13. The reassessment results indicated that Student had a deficit in his ability to quickly process information, and exhibited a significant discrepancy between cognitive ability and academic achievement in math. However, in most other areas Student demonstrated skills in the average, above average, or superior ranges, and Student’s overall cognitive ability was in the superior range. Moreover, Student’s teachers did not report observing any behavior problems. While Student’s parents reported significant behavioral difficulties at home, Student did not manifest those problems at school, and did not have behaviors that interfered with his learning. Based upon his significant discrepancy in math, Ms. Wilson recommended that Student be found eligible under the category of specific learning disability (SLD).

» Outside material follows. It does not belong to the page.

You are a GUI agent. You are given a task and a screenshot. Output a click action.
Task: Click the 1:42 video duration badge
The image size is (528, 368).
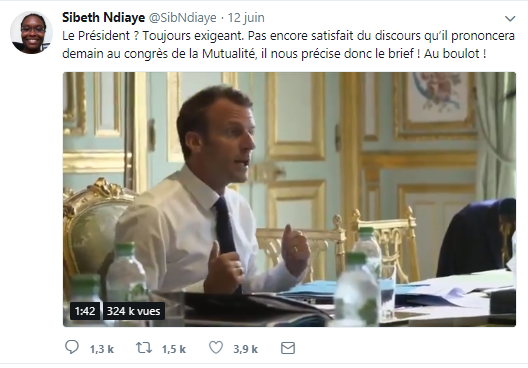point(85,311)
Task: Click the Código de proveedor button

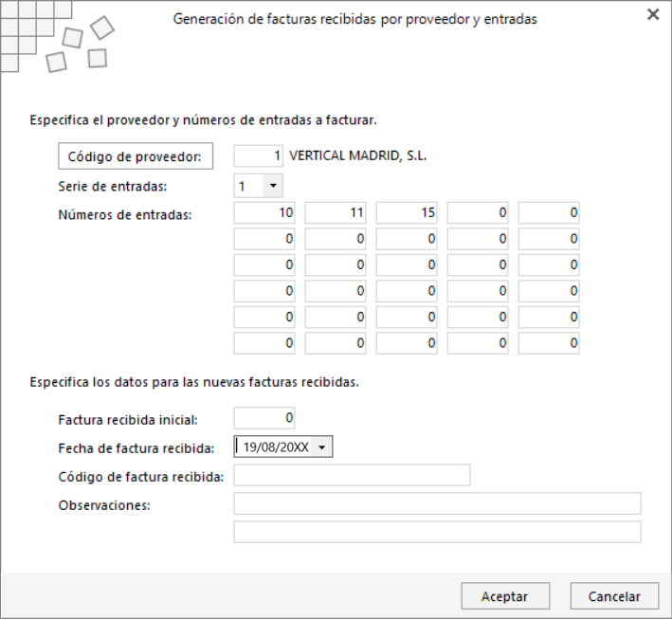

14. In addition to the OT, speech-language and psychoeducational reassessments, Ms. Coppola conducted additional testing of Student’s academic achievement using the WJ-III, Form B. Moreover, in anticipation of the October 17, 2006 IEP, at least four of Student’s eighth-grade teachers completed “annual review” forms that reported on Student’s academic and behavioral functioning.
15. Pursuant to the above findings, the District’s reassessments were thorough and assessed in all areas of suspected disability. Contrary to Student’s contentions, the reassessment results included extensive information regarding behavior. As noted above, several trained staff members observed Student in different settings at different times on different days. In addition to observations and testing, the triennial reassessment included gathering information about Student’s behavior from his teachers and his parents. While Student’s closing brief raises various points contending that the triennial reassessment failed to assess in all areas of suspected disability, these arguments do not succeed.
October 17, 2006 IEP Team Meeting
16. On October 17, 2006, the IEP team convened to review the assessment results and determine Student’s eligibility, goals, and educational placement. Student’s parents attended and participated in the IEP meeting.4 All of the assessors who conducted Student’s triennial reassessment attended the meeting. Other staff in attendance included Ms. Feldt, a program specialist, and four of Student’s eighth-grade general education teachers. Although District staff invited Student to attend the meeting, he was not present because his parents did not want him to attend.
17. The IEP team members reviewed extensive information about Student, including the reassessment reports and written “annual reviews” prepared by Student’s eighth-grade teachers. The District assessors reported that Student’s only areas of need were in math. Other than Student’s D grade in his eighth-grade algebra class, Student was performing well academically and behaviorally. The District recommended Student be determined eligible under the category of SLD due to a deficit in processing speed and a significant discrepancy between ability and achievement in math. The District recommended a mainstream placement with RSP services for 45 minutes per day, and accommodations such as extra time on math assignments and math tests. District staff also reported that they had recently received Student’s records from Stoneybrooke, which indicated that Student had received a failing grade in pre-algebra. Given this information, staff indicated that Student should be transferred from his general education algebra class to a pre-algebra class.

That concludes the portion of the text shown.